Once the line with "Prepare for persecution (93, 781)" is found in the entries below, print it and each following line exactly, stopping after the line with "Israel in the End Times (90, 880)"; print nothing else.
###
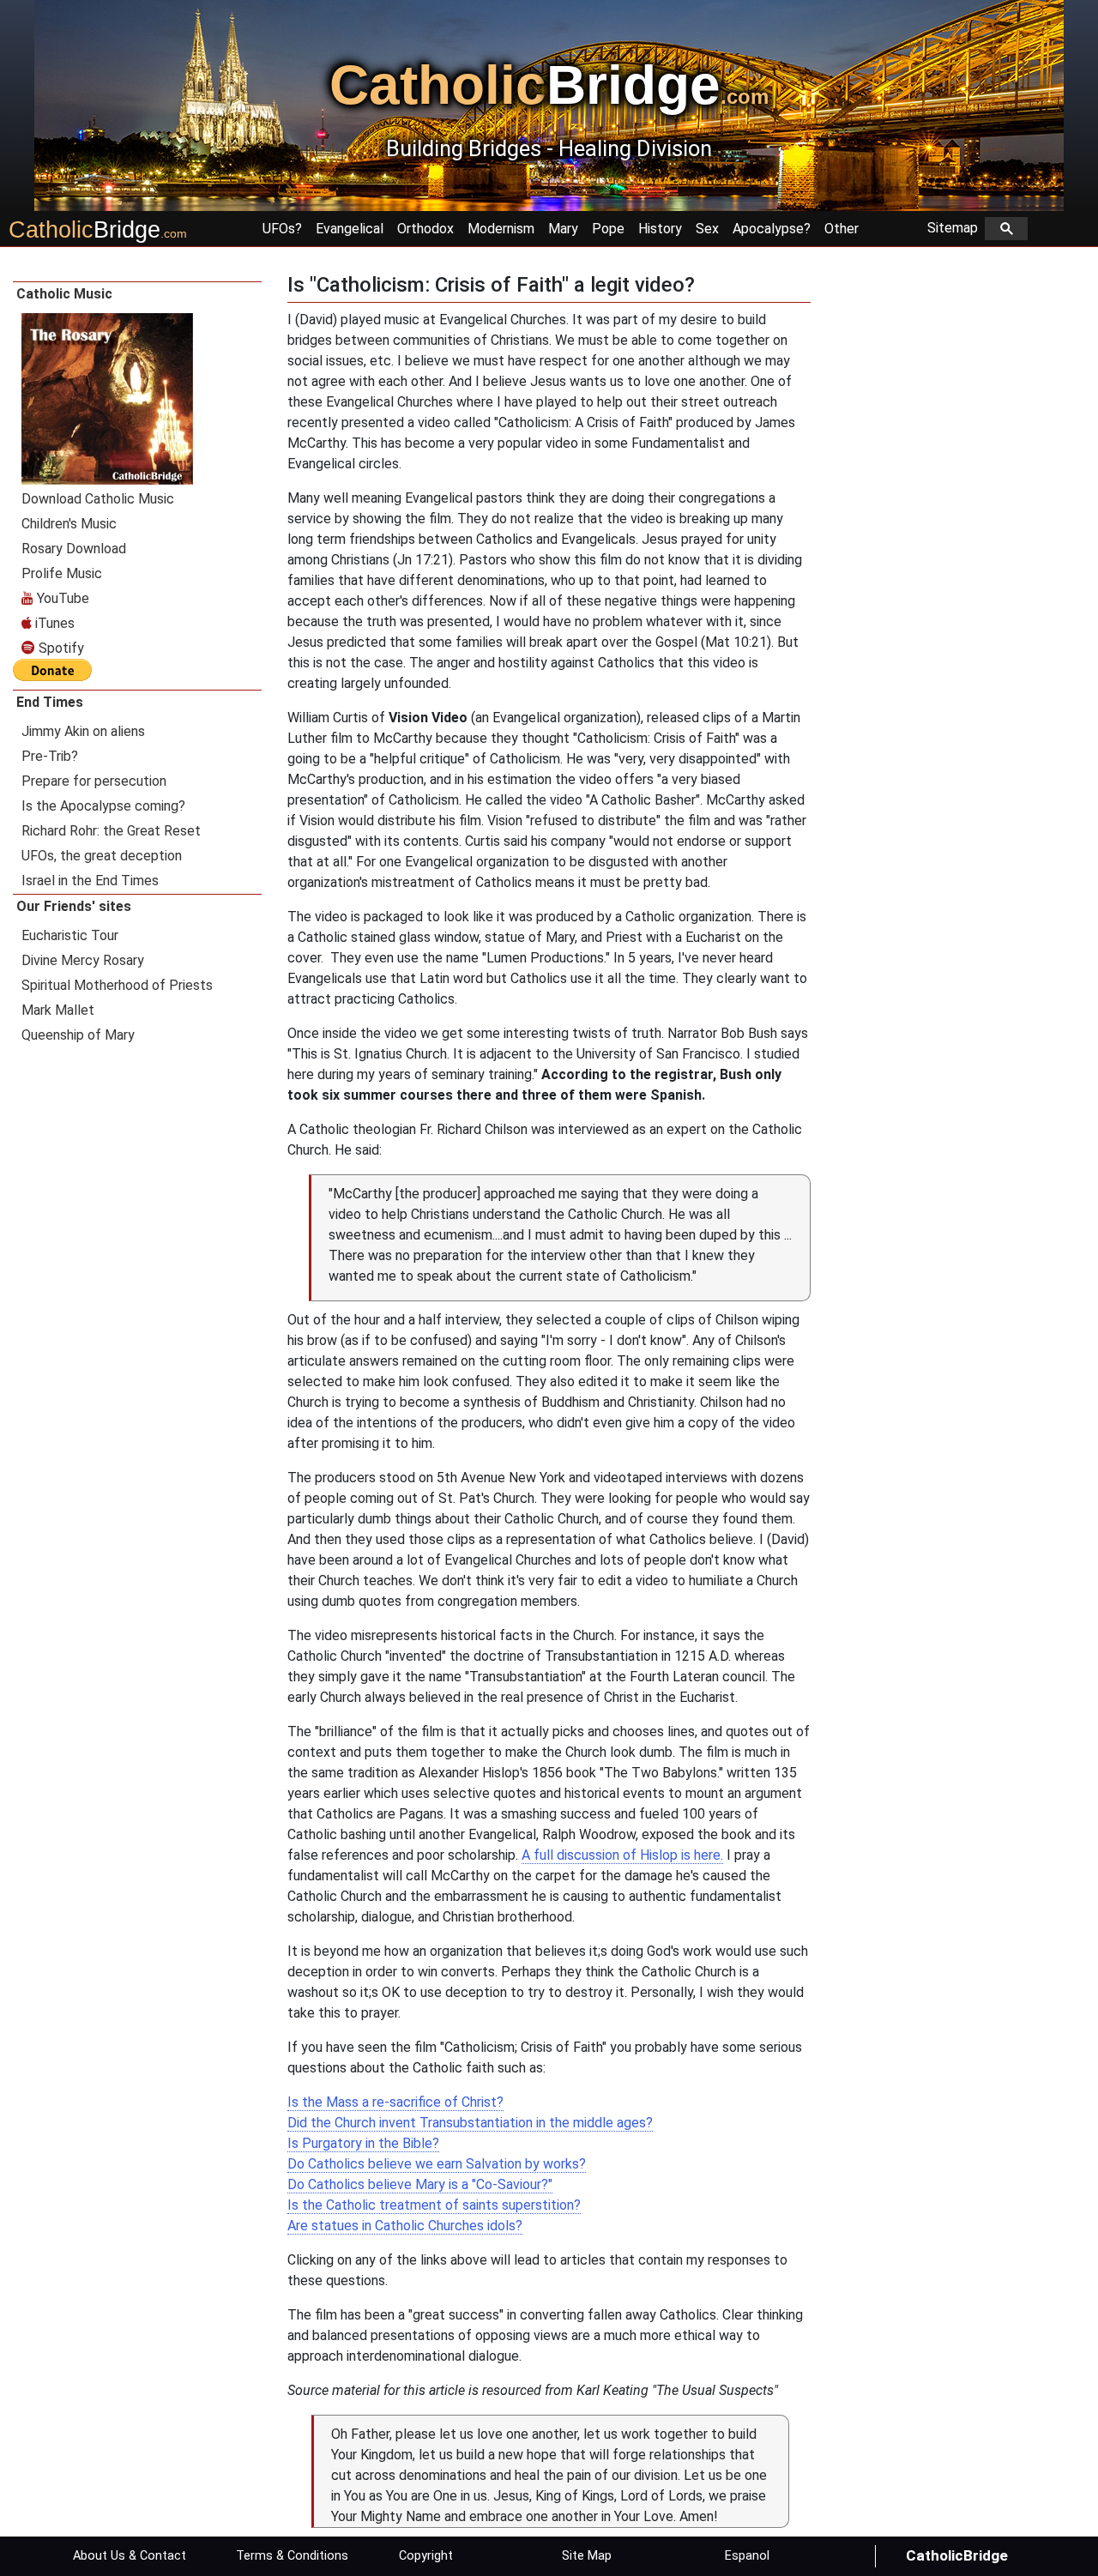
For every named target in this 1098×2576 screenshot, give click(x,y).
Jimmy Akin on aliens (83, 731)
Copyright (426, 2556)
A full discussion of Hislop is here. (622, 1855)
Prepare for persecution (93, 781)
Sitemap (956, 228)
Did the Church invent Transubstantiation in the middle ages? (470, 2122)
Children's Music (69, 524)
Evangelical (349, 228)
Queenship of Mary (78, 1035)
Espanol (747, 2556)
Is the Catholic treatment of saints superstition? (434, 2205)
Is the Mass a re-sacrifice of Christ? (395, 2102)
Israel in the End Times (90, 880)
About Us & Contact (129, 2556)
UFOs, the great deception (101, 856)
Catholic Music (64, 294)
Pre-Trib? (49, 756)
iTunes (53, 623)
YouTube (61, 598)
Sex (707, 228)
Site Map (587, 2556)
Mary (563, 228)
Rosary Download (73, 548)
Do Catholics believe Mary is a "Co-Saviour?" (419, 2184)
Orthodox (425, 228)
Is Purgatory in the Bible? (363, 2143)
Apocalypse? (772, 228)
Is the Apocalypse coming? (103, 806)
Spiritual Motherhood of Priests (117, 985)
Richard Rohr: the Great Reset (111, 831)
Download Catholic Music (97, 499)
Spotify (59, 648)
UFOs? (282, 228)
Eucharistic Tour (69, 935)
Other (841, 228)
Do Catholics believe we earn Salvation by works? (436, 2164)
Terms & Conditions (292, 2556)
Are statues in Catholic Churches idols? (404, 2225)
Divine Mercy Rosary (82, 960)
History (660, 228)
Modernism (501, 228)
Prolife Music (61, 573)
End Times (49, 702)
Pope (608, 228)
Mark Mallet (57, 1010)
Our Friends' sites (73, 906)
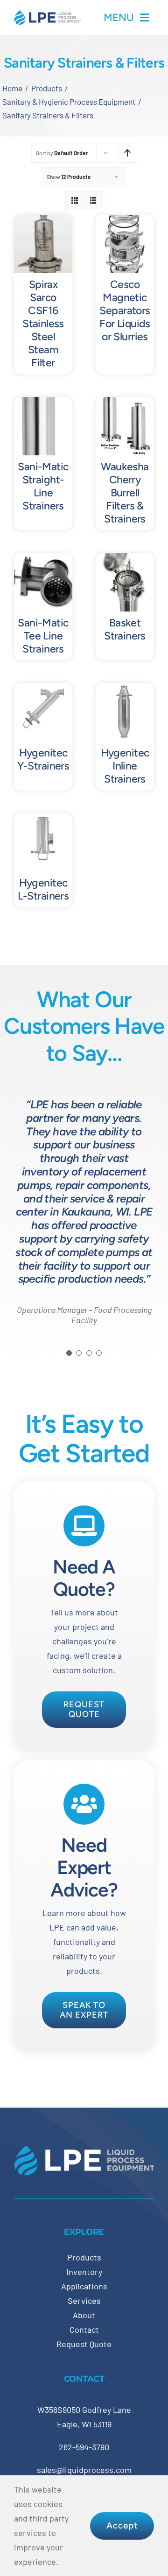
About (84, 2315)
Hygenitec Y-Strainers (43, 759)
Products (84, 2257)
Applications (84, 2286)
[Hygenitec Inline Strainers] (125, 690)
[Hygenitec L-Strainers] (43, 820)
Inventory (84, 2272)
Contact (84, 2329)
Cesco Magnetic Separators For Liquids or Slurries (124, 310)
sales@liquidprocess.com (84, 2470)
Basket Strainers (125, 629)
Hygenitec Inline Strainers (125, 765)
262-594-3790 (84, 2447)
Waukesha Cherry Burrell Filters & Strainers (124, 492)
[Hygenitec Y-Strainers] (43, 690)
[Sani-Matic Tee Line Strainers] (43, 560)
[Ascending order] (128, 153)
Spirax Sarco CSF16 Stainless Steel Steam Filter (43, 323)
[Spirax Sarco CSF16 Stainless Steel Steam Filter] (43, 222)
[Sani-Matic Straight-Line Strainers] (43, 404)
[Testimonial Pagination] (69, 1353)
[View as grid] (75, 201)
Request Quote (84, 2344)
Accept (122, 2525)
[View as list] (93, 201)
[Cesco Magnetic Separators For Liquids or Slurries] (125, 222)
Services (84, 2300)
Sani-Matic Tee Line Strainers (43, 635)
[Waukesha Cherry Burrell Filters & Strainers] (125, 404)
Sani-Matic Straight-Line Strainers (43, 486)
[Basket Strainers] (125, 560)
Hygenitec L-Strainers (43, 889)
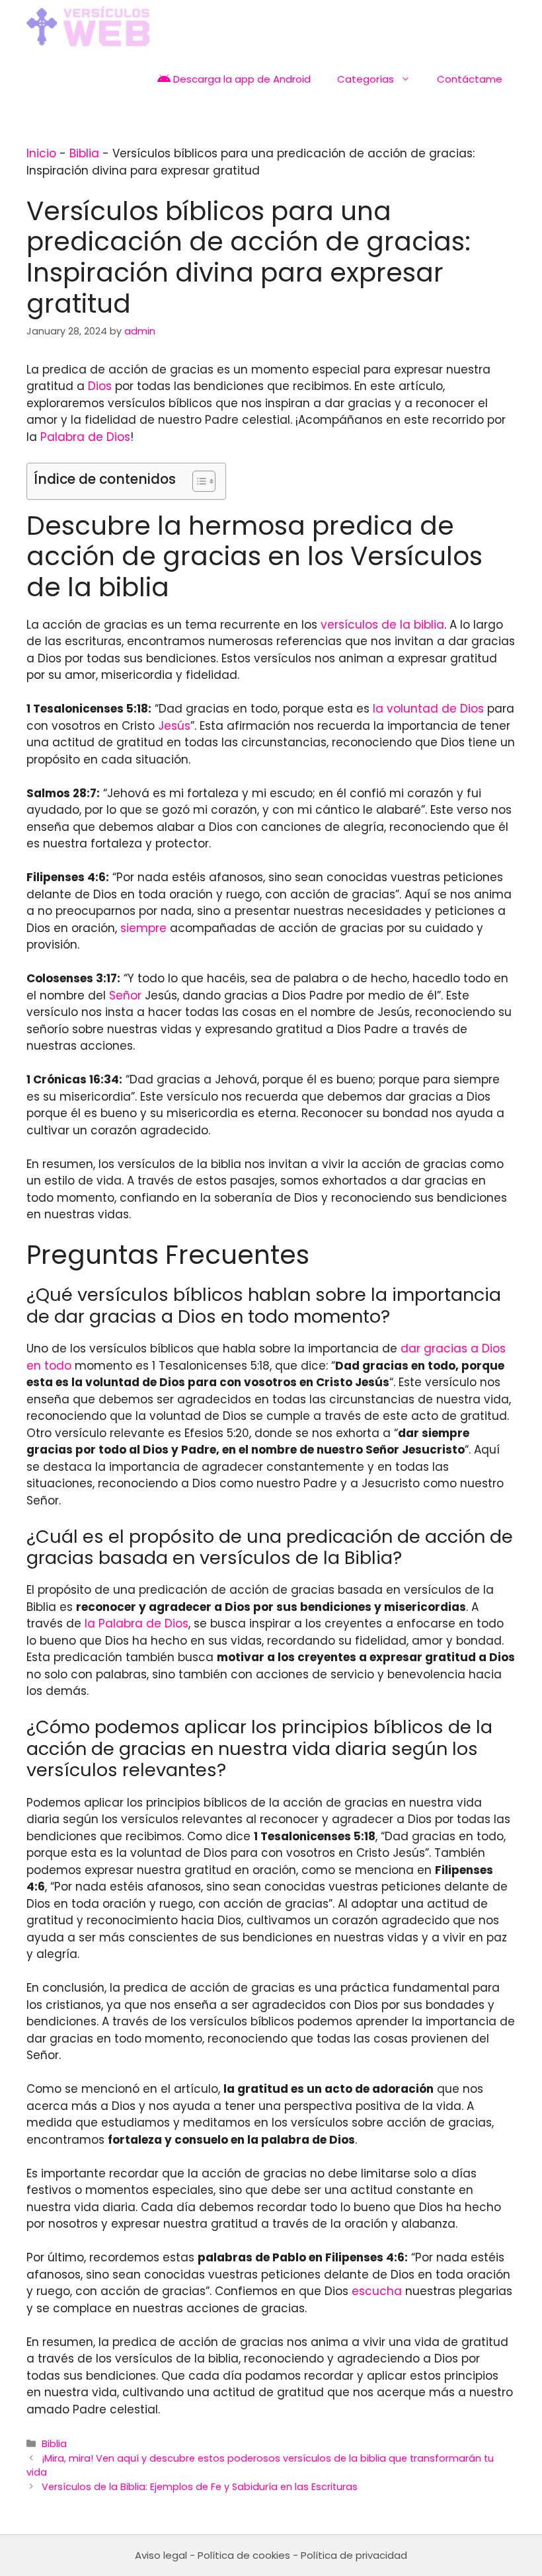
###
Exercise solution:
Prepare for persecution (93, 781)
Sitemap (956, 228)
Did the Church invent Transubstantiation in the middle ages? (470, 2122)
Children's Music (69, 524)
Evangelical (349, 228)
Queenship of Mary (78, 1035)
Espanol (747, 2556)
Is the Catholic treatment of saints superstition? (434, 2205)
Is the Mass a re-sacrifice of Christ? (395, 2102)
Israel in the End Times (90, 880)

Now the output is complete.